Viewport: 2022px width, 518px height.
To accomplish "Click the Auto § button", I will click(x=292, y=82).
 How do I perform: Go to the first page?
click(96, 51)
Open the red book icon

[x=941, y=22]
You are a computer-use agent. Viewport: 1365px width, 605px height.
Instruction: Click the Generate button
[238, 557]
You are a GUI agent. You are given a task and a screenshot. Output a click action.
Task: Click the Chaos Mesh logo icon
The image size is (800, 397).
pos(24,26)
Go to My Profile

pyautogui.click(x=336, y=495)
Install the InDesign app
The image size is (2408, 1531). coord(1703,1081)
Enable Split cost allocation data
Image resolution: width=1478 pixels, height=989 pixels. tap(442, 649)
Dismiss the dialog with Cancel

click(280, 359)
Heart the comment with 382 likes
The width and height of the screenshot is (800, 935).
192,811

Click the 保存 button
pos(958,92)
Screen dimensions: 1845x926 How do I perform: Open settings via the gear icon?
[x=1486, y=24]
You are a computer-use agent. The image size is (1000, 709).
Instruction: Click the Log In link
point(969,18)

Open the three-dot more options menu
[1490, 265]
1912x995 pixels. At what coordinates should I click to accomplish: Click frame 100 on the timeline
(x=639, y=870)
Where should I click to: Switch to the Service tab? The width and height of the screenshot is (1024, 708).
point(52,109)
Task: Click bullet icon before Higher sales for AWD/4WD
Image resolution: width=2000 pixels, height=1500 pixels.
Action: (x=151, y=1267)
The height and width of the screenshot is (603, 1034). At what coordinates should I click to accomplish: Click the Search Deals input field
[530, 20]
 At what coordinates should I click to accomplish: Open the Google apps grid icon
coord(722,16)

- **Stated exercise**
Reproduce all of the data above with each "Instruction" changed to "Goal", keeping everything else the same.

- **Exercise solution**
Viewport: 2022px width, 518px height.
To accomplish "Click the Auto § button", I will click(x=292, y=82).
 How do I perform: Go to the first page?
click(96, 51)
Open the red book icon

[x=941, y=22]
You are a computer-use agent. Viewport: 1365px width, 605px height.
Goal: Click the Generate button
[238, 557]
You are a GUI agent. You are given a task and a screenshot. Output a click action.
Task: Click the Chaos Mesh logo icon
The image size is (800, 397).
pos(24,26)
Go to My Profile

pyautogui.click(x=336, y=495)
Install the InDesign app
The image size is (2408, 1531). coord(1703,1081)
Enable Split cost allocation data
Image resolution: width=1478 pixels, height=989 pixels. tap(442, 649)
Dismiss the dialog with Cancel

click(280, 359)
Heart the comment with 382 likes
The width and height of the screenshot is (800, 935).
192,811

Click the 保存 button
pos(958,92)
Screen dimensions: 1845x926 How do I perform: Open settings via the gear icon?
[x=1486, y=24]
You are a computer-use agent. The image size is (1000, 709).
Goal: Click the Log In link
point(969,18)

Open the three-dot more options menu
[1490, 265]
1912x995 pixels. At what coordinates should I click to accomplish: Click frame 100 on the timeline
(x=639, y=870)
Where should I click to: Switch to the Service tab? The width and height of the screenshot is (1024, 708).
point(52,109)
Task: Click bullet icon before Higher sales for AWD/4WD
Image resolution: width=2000 pixels, height=1500 pixels.
Action: (x=151, y=1267)
The height and width of the screenshot is (603, 1034). At what coordinates should I click to accomplish: Click the Search Deals input field
[530, 20]
 At what coordinates should I click to accomplish: Open the Google apps grid icon
coord(722,16)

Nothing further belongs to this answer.